As if further proof was needed that more people does not necessarily mean more poverty, then the World Bank has provided it. According to this article in the Guardian, for the first time ever the “number of people living in extreme poverty is likely to fall for the first time below 10% of the world’s population in 2015”. (Extreme poverty was for a long time defined as living on or below USD1.25 a day, but the World Bank has readjusted that to living below USD1.90 a day. This change reflects new data on differences in the cost of living across countries.) In 2012, 902 million people (12.8% of the global population at the time) were in extreme poverty. By 2015 that number is projected by the World Bank to decline to 702 million people, or 9.6% of the world’s population.
So, over the time that the global population has grown by about 350 million people, the number of people living in extreme poverty has not only declined as a proportion of the population, but has absolutely declined by about 200 million people. Indeed the absolute number of those living in extreme poverty has halved since 1990, at the same time that the global population has grown by around two billion people. No wonder the World Bank president is in a good mood:
“‘This is the best story in the world today,’ said World Bank president Jim Yong Kim. ‘These projections show us that we are the first generation in human history that can end extreme poverty.’”

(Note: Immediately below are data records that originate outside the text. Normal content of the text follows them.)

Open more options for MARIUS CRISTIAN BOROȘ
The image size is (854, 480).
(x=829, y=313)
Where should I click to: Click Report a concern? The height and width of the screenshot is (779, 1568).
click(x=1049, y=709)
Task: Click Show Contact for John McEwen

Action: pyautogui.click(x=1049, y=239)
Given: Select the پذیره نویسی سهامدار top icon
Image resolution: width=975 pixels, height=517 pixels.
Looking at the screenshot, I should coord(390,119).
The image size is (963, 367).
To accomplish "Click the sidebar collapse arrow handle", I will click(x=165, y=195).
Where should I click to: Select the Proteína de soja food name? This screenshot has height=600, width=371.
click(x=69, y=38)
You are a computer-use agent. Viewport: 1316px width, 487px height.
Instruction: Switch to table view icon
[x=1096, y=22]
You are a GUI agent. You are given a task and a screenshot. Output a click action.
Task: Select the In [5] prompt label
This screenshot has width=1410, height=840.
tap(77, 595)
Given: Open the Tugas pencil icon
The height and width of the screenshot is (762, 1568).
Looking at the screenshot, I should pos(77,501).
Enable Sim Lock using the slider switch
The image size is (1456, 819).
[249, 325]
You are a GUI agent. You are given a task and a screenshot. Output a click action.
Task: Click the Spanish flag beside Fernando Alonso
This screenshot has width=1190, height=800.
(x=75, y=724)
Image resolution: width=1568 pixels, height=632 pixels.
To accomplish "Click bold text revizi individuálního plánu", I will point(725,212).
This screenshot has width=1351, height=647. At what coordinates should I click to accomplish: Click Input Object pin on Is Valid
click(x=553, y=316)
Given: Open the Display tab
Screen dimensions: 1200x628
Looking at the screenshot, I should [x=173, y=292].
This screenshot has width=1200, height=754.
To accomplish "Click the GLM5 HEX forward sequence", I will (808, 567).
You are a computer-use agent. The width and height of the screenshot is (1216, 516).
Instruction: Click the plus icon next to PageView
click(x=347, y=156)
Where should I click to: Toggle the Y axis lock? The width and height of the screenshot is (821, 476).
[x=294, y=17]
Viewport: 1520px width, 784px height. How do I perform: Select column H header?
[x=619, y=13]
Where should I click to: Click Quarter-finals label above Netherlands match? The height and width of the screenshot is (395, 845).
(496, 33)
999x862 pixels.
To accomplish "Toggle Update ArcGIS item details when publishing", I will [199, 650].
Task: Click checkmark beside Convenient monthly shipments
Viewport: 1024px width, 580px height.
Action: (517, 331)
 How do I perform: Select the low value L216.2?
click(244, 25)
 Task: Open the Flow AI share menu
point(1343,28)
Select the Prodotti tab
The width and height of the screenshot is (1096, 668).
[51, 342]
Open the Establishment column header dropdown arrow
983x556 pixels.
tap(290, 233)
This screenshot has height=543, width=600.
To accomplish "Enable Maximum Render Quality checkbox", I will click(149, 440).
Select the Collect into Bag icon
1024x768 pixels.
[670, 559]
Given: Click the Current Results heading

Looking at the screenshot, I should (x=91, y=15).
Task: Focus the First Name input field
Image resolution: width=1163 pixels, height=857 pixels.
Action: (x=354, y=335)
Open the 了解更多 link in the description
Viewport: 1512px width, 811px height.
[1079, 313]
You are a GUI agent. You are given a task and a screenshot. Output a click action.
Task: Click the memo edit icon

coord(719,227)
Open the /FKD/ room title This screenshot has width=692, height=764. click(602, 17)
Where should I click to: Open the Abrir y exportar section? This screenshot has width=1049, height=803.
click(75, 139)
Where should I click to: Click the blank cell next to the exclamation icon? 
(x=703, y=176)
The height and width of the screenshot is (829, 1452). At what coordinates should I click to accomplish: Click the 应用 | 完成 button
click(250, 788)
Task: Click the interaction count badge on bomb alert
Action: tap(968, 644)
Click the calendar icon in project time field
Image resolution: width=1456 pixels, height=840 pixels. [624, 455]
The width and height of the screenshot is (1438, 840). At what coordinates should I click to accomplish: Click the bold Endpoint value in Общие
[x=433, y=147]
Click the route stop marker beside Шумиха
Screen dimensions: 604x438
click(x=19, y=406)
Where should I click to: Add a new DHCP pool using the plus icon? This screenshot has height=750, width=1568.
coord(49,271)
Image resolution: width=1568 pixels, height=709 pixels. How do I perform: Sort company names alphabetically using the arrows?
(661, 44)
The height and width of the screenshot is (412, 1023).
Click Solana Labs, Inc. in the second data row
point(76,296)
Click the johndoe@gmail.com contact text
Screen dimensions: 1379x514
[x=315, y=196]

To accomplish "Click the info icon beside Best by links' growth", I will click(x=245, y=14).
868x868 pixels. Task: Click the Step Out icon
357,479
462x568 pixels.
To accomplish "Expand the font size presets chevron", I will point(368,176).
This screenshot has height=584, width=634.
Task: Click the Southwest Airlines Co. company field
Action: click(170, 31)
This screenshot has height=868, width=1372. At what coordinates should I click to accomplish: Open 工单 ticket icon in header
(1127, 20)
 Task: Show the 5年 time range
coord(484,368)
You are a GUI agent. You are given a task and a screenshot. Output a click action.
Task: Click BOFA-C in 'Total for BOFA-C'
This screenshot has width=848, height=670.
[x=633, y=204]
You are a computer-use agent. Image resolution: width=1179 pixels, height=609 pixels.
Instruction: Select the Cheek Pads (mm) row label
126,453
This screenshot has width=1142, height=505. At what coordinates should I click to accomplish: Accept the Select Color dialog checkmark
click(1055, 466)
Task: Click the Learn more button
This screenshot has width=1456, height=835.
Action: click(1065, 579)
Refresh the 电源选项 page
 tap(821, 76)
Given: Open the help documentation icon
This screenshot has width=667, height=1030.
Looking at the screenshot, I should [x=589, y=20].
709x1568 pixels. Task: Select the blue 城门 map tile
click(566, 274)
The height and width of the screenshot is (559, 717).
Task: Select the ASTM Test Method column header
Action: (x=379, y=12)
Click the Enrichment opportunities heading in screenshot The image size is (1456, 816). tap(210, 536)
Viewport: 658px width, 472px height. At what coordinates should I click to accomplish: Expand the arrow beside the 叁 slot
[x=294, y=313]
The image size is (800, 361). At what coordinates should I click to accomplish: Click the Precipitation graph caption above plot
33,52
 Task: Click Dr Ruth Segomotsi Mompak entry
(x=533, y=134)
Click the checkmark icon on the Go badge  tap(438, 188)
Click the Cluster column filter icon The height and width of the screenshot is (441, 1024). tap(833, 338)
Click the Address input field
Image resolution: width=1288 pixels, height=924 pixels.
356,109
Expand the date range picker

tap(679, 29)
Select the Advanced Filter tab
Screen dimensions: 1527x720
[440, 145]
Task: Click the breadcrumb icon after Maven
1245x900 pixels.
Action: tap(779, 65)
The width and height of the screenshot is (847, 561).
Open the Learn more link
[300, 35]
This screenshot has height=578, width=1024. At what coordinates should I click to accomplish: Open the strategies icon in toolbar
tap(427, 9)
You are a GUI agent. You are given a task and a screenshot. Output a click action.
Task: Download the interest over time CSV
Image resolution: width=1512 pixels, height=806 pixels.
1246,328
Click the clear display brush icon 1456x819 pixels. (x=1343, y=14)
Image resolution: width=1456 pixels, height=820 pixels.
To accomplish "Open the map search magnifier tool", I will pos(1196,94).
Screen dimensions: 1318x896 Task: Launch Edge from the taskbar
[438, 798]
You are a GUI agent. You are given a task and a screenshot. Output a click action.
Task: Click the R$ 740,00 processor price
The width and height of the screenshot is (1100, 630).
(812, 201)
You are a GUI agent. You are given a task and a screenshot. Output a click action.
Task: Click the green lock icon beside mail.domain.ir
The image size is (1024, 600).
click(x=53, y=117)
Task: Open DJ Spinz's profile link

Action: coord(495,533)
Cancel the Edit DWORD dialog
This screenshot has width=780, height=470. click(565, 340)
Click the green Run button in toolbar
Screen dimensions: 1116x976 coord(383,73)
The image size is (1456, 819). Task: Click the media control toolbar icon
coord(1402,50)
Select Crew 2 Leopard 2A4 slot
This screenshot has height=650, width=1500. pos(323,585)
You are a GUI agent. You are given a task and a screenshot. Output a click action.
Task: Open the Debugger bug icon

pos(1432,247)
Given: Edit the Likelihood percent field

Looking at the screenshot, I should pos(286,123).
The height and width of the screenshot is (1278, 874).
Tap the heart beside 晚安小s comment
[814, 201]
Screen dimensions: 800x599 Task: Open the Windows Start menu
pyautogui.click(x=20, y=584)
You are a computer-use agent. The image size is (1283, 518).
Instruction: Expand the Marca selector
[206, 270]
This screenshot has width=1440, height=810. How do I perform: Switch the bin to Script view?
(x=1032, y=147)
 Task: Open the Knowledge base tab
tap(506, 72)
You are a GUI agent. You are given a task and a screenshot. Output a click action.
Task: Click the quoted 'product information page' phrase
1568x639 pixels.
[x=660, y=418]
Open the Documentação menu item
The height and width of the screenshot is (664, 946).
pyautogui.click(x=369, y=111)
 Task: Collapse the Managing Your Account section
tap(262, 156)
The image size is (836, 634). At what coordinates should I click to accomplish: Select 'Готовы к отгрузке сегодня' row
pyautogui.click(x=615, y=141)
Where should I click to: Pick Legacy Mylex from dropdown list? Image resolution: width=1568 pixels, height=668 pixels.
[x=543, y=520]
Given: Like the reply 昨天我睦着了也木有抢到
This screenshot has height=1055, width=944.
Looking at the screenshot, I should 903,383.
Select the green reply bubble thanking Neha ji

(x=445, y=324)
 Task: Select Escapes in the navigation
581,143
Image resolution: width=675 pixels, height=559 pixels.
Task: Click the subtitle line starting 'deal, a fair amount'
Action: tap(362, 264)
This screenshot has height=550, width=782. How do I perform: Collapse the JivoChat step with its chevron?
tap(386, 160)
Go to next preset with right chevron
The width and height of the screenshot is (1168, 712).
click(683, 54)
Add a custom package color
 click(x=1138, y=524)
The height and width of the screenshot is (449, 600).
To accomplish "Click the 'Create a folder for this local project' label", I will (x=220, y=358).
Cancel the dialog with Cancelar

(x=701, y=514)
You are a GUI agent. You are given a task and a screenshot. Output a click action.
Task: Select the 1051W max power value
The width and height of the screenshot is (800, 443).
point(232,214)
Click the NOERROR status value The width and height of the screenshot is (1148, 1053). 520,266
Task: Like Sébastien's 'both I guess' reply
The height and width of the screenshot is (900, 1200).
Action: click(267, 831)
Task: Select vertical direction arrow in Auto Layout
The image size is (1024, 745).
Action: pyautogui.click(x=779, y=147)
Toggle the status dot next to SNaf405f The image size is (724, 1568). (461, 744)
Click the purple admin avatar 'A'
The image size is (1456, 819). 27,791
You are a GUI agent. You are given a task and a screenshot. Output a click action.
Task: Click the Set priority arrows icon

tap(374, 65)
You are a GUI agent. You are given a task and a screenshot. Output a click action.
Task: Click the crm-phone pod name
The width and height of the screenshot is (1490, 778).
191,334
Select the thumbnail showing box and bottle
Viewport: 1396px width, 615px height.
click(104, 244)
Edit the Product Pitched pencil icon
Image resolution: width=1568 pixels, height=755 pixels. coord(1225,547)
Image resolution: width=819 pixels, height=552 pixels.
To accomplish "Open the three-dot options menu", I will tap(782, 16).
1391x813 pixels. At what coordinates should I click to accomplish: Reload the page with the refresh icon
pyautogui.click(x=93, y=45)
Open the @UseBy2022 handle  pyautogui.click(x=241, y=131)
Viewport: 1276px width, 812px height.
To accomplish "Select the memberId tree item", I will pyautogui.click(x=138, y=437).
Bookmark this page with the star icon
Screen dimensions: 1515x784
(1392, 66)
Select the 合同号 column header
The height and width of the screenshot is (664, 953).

The target of ending poverty by 2030 is indeed a UN target under a new set of development goals (the Sustainable Development Goals) and if current rates of poverty eradication continue then it is certainly within the realms of possibility. However, the drop in numbers of those in poverty is due to strong economic growth in emerging markets, particularly India, and if that growth were to slow or stop then it will become harder to lift those remaining 702 million people out of extreme poverty. As Laurence Chandy, a fellow at the Brooking Institute who focuses on researching global poverty stated:
“If economic growth of the developing world over the last 15 years was an anomaly, was a blip, then we’re in trouble…If instead it’s a kind new normal then we’ve got a good chance of getting close to this goal.”
Even if economic growth continues as it has, those remaining in extreme poverty are likely to be the hardest to help:
“According to the bank, around half of those living in extreme poverty by 2020 will hail from hard-to-reach fragile and conflict-affected states. Sub-Saharan Africa accounts for half of the global poor.”
It is likely that as long as those conflicts continue it will be very hard to help those stuck in the middle to rise out of extreme poverty.
However, this news is still good! And it is another piece of evidence to be used against neo-Malthusians.